Dial Plus is going to need to provide a complete product very quickly if they want to succeed. A number of other companies including Korean startup Callgate are already well-established and offer some of the same features. And with the release of the iPhone SDK and Android, we’re going to see this space fill up pretty quickly.









It’s like thePudding except it’s an application on a phone and it doesn’t search profiles, right? Also it’sprobably not free.
@David
The service is free for now. It will be supported by contextual ads.
This sorta reminds me of the ADSI enhanced phone services that was available to certain ISDN capable phones in the 1990’s.
@David:
It seems the biggest distinction between DialPlus and the Pudding is that Pudding requires a user to launch the browser, go to their website, and enter the phone number to make the call. DialPlus doesn’t change any behavior. When a call is made or is incoming, it brings up Smart Results for the user.
Also, isn’t the pudding slightly over the top big-brother given the fact that it actually listens to your conversation?
Plus it misses all incoming calls.
DialPlus is free. DialPlus will be able to serve ads in the Smart Results on every call that a phone makes or receives. These ads can be contextual based on demographic and psychographic profiles for each user. It seems to me a much easier and useful experience than what I’ve seen from pudding.
This sounds like a really good idea. With the ubiquity of Bluetooth and headsets, it seems like a relatively simple transition to accepting the cellphone as a platform for simultaneous voice and data. Also, as a compulsive FaceBook checker, this product is right in my sweet spot. I think there is a real practical value in getting the business data, and the more social networking sites they support, the more of a crucial youth market they will be able to pull in.
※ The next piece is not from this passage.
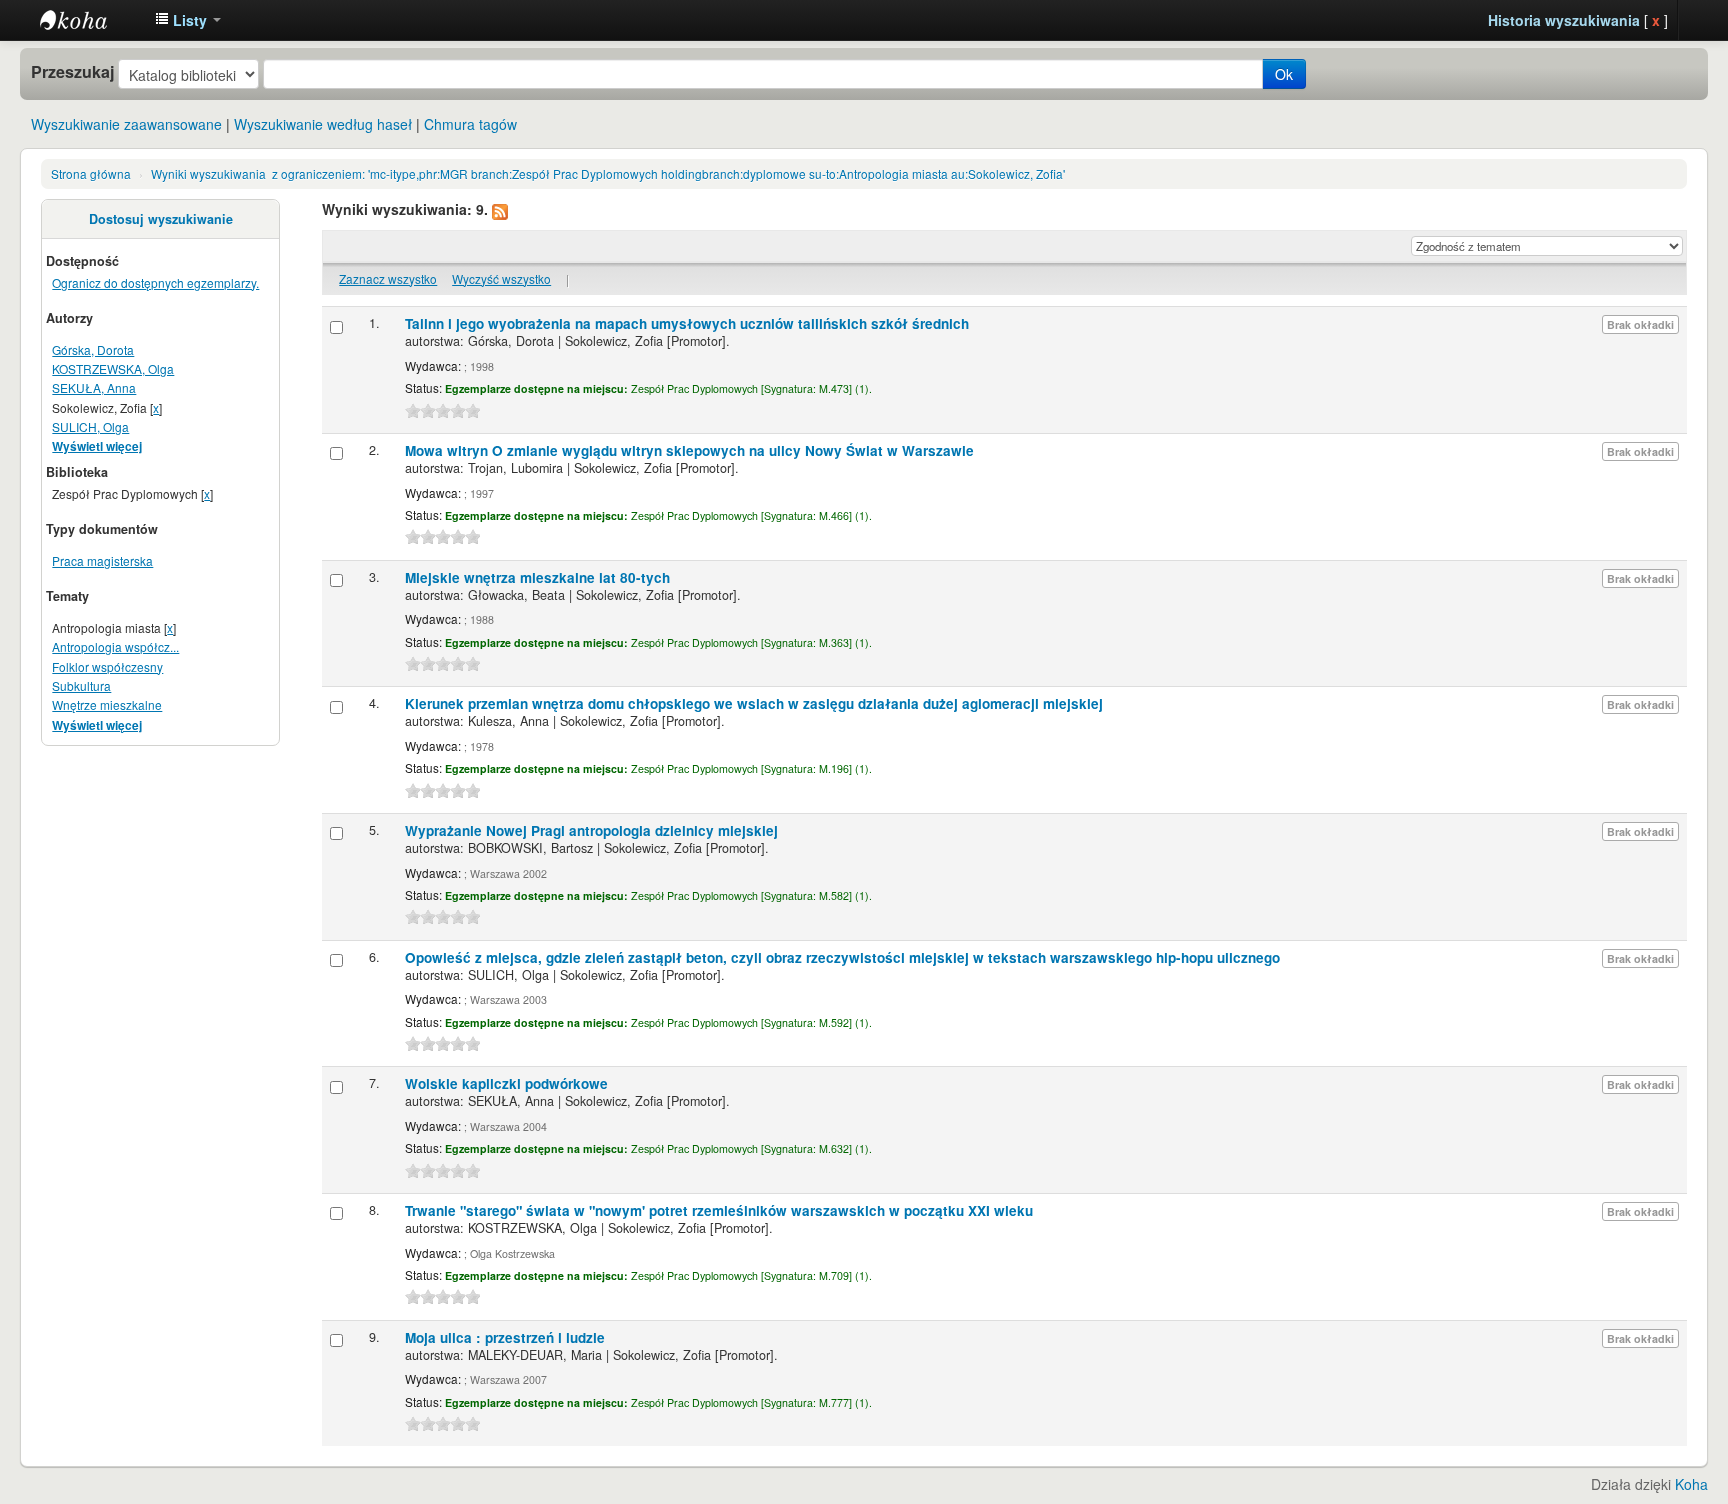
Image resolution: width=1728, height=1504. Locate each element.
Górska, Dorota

I’ll be very interested to see how DialPlus moves forward.
its a great idea if you can type other words/names in while you are on the phone (yeah headset required) so that you can look things up while on the convo. many many times i’ve wanted to look someone up after seeing their nametag before talking to them, or someone calls and mentions a name and i’m not yet familiar with it – i want to get familiar with it instantly with wiki lookup (not facebook that’s damn near useless), website lookup, linkedin profile…
then in the future (near future) they should hook it to phonecam with face recognition lookups. then in the slightly farther future – we become Terminators.